Others

AWS, explained

Updated June 29, 2026·2 min read

AWS is one of those names that shows up everywhere once you start paying attention. So let's pull it apart properly: what it does, why it caught on, and the honest case for and against it.

What AWS actually is

AWS is part of the cloud and infrastructure layer modern software runs on — the servers, pipelines and plumbing that keep things online and scaling.
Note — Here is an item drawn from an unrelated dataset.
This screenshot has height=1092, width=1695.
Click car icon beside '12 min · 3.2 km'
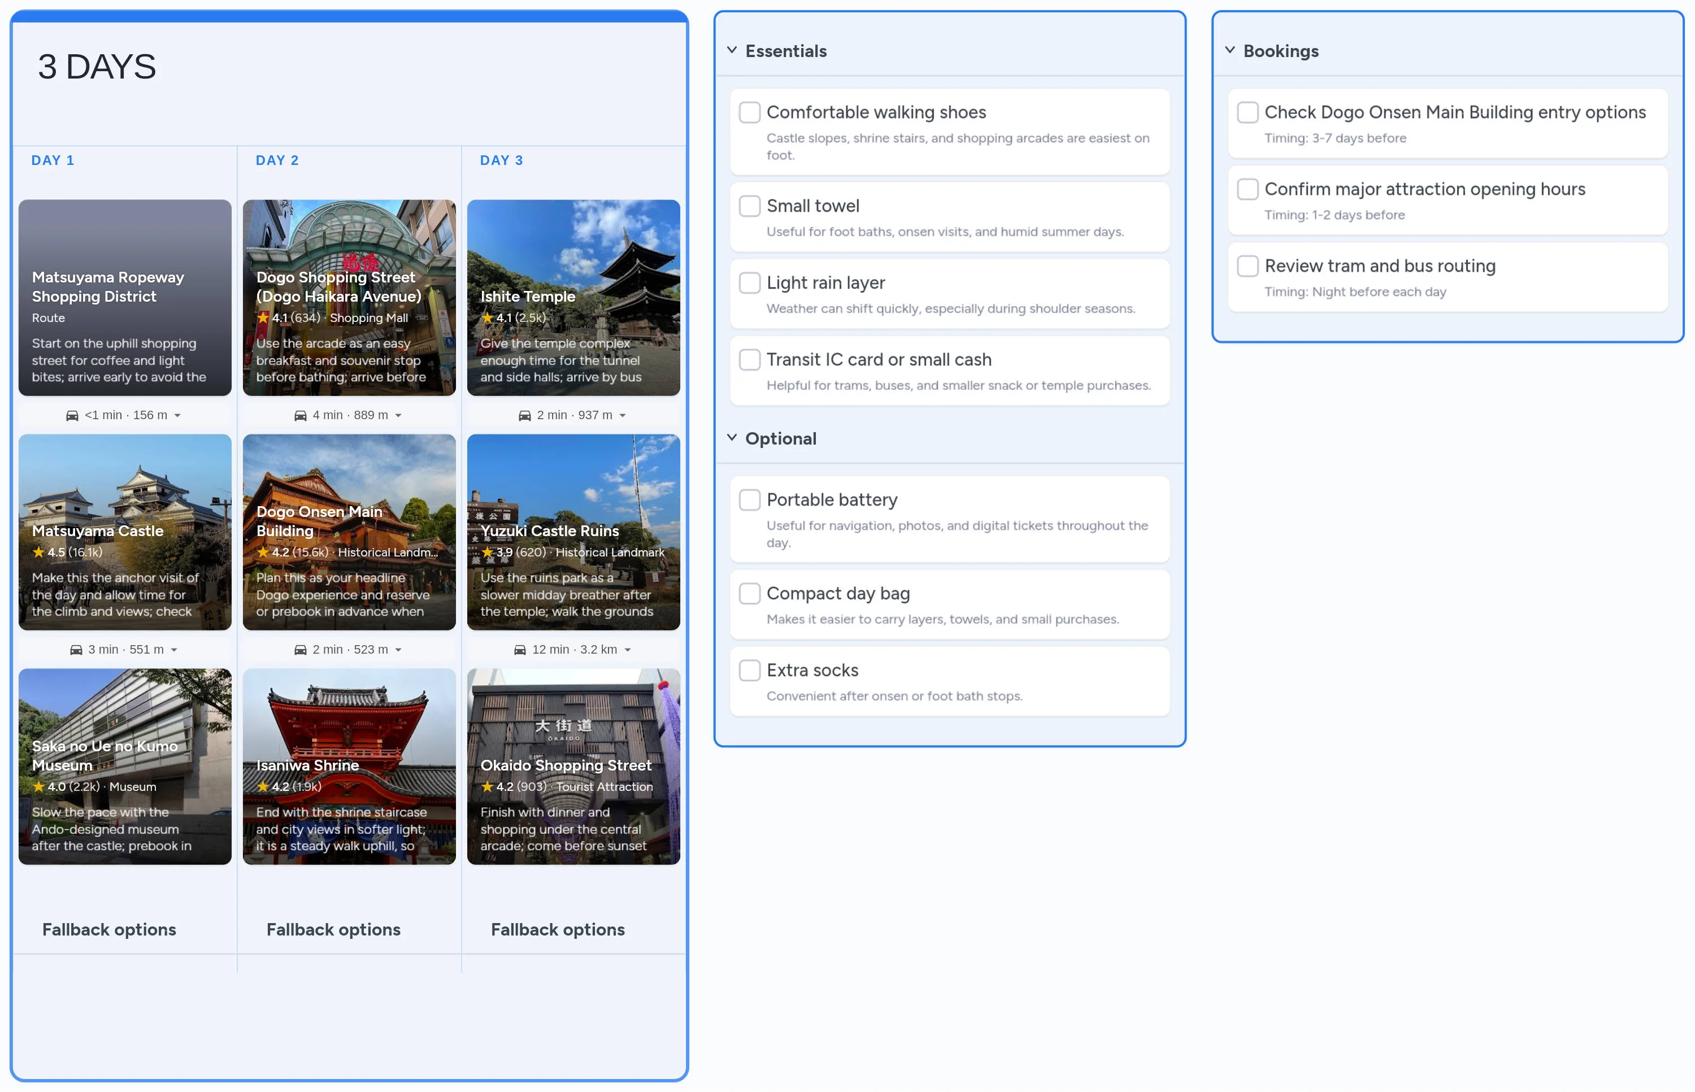tap(520, 650)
What people build with AWS

AWS turns up in all sorts of places. Some of the most common:

What working with AWS involves

Under the hood, getting real results with AWS usually means being comfortable with:

Where AWS fits — and where it doesn't

AWS is not magic, and it is not for everything. It shines when the problem matches its strengths and gets in the way when you force it somewhere it doesn't belong. The trick is knowing which is which — and that mostly comes from having built a few real things with it.

Keep exploring

If this was your kind of rabbit hole, these are worth a read next:

The bottom line

That's AWS in a nutshell — not a silver bullet, but a genuinely useful tool when the job fits. Now you know what it is, what it builds, and what to watch for. The rest is just building things.

Enjoyed this?

There's plenty more where that came from — keep digging through our Others guides.

Browse Others →

Frequently asked questions

What is AWS used for?
Mostly for building cloud architecture and deployment, CI/CD pipelines, infrastructure as code. It's a tool people reach for when those are the job at hand.
Is AWS still worth using in 2026?
Yes — AWS still has an active community and plenty of projects in production. Like any tool it has trade-offs, but it's far from obsolete.
How long does it take to learn AWS?
If you already know its ecosystem, you can get productive in a few weeks. Real fluency — handling the edge cases gracefully — takes months of building real things.
Do you have to be an expert to use AWS?
No. Plenty of people get useful results at an intermediate level. The deeper concepts matter most on large or performance-sensitive projects.